A view of the new elevated podium (Photo: Goodwood Kartways)
A view of the new elevated podium
(Photo: Goodwood Kartways)

“We needed to go through a major expansion to keep up with today’s karting community and this was a great time to do it,” states Daniel Di Leo. “We worked closely with Paul Cooke of ASN Canada to make sure we made the right changes that would keep us current in the future. We have made a significant financial investment to ensure our guests have the best experience of their lives.”

Three main areas of work were done to expand the facility, increase safety and speed up race operations. First, in the paddock area, the grounds to the northwest corner have been graded and fill brought in to expand the actual trailer parking area. Second, an area along the northeast edge of the property has been graded and covered with asphalt tailings to accommodate RV parking and tow vehicle parking. A lot adjacent to the track has been secured for public parking and overflow vehicle parking. In all, the useable paddock area has been increased by over 50%.

The second area is the Parc Ferme pit area. A new timing and scoring hut has been built with a perfect view of the track. The two story 1,200 square foot building will house timing and scoring on the second level and is home to a unique F1 style podium on the backside. Drivers walk out on a second story balcony area 12 feet above the crowd. This truly unique structure makes winning that much sweeter. Also in the pit area the grid section has been widened, expanded and repaved to allow for larger grids and smoother access to the track for drivers.

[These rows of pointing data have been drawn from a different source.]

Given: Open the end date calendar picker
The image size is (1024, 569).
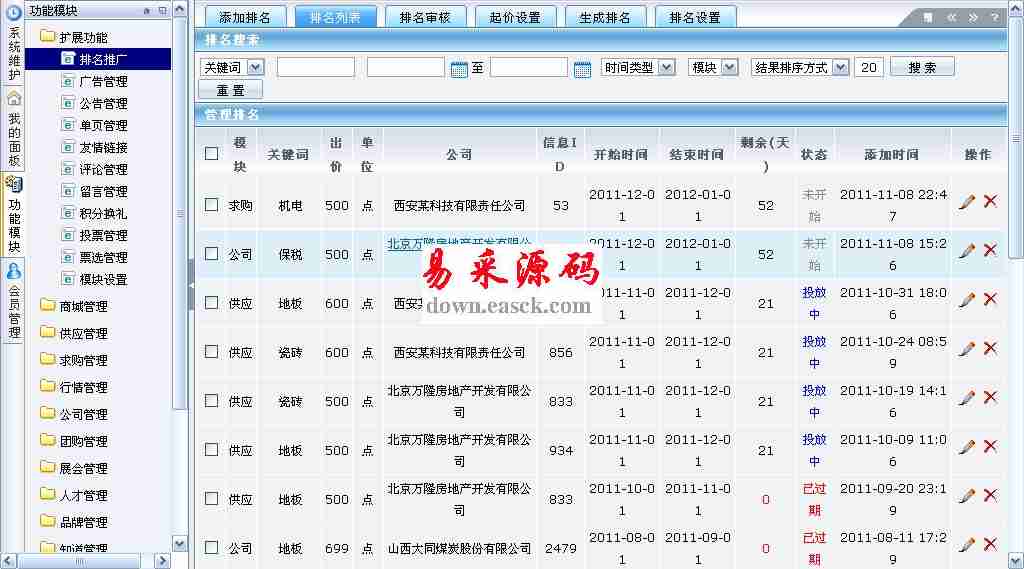Looking at the screenshot, I should [582, 68].
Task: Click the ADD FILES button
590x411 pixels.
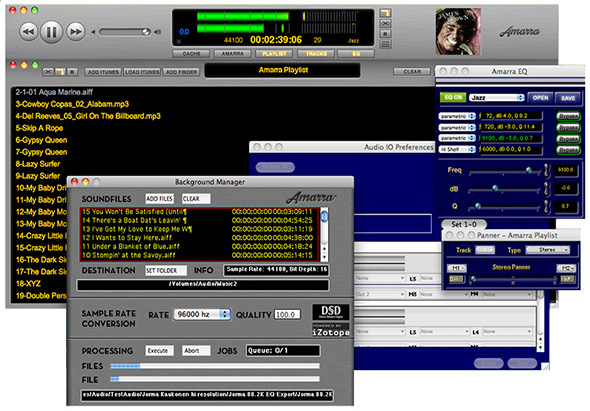Action: (159, 199)
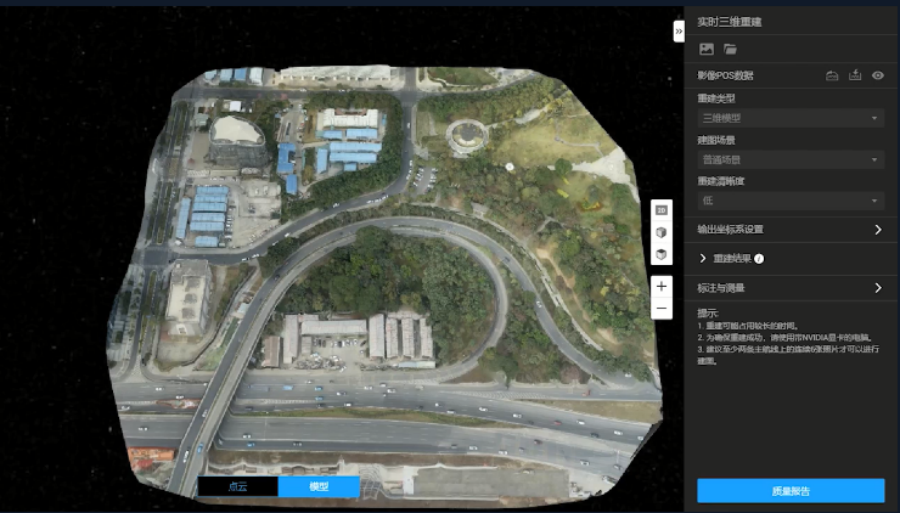901x514 pixels.
Task: Select the upper 3D cube view icon
Action: click(x=661, y=232)
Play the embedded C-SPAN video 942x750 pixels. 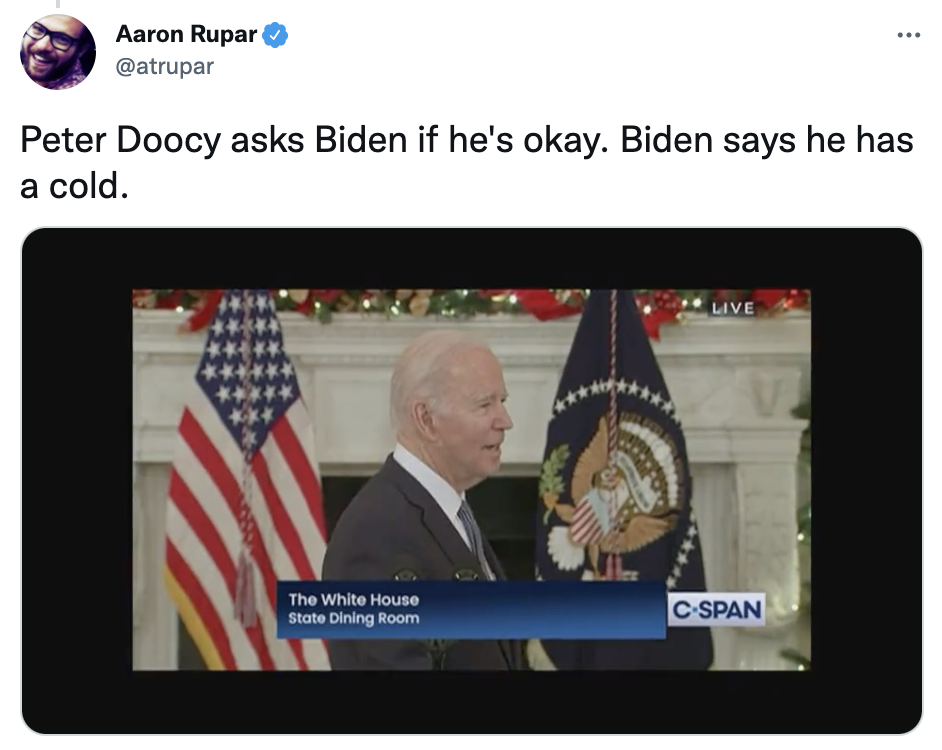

Third the track has been worked to ensure great safe racing. A complete new barrier system was put in to replace the old stacked tire system. New curbing was placed in several corners and the runoff for corner one has been enlarged. The track surface has undergone some minor reconditioning. Several bumps have developed over the decades as drainage pipes three feet below grade began to heave. These sections were cut out and resurfaced. Furfari Paving of Markham, Ontario, did the work, a family well known in karting circles. Furfari Paving did extensive research to find the right mix for the track. The track ended up using a special one off mix similar to what was used to pave Lime Rock in Connecticut two years ago. Also special bonding agents were used to carefully match the old pavement with the new. The result is a billiard table smooth finish and perfect seams.
 

Crews work on repairing the
Crews work on repairing the "rough patches" at Goodwood Kartways
(Photo: Goodwood Kartways)

“Asphalt can take a vertical load of tens of thousands of pounds an hour after laying, yet these 300 pound karts can rip it apart in no time if you’re not careful,” comments Furfari Paving. “It’s really a testament to the horizontal G forces these karts under go. We wanted to make sure we got the mix right and the mill did a great job giving us the special mix we needed.”

In only four weeks time the roar of engines and the heart beat of competition will make these changes another distant memory for Goodwood Kartways, but for now we can marvel at where karting has come from and what it took to get here.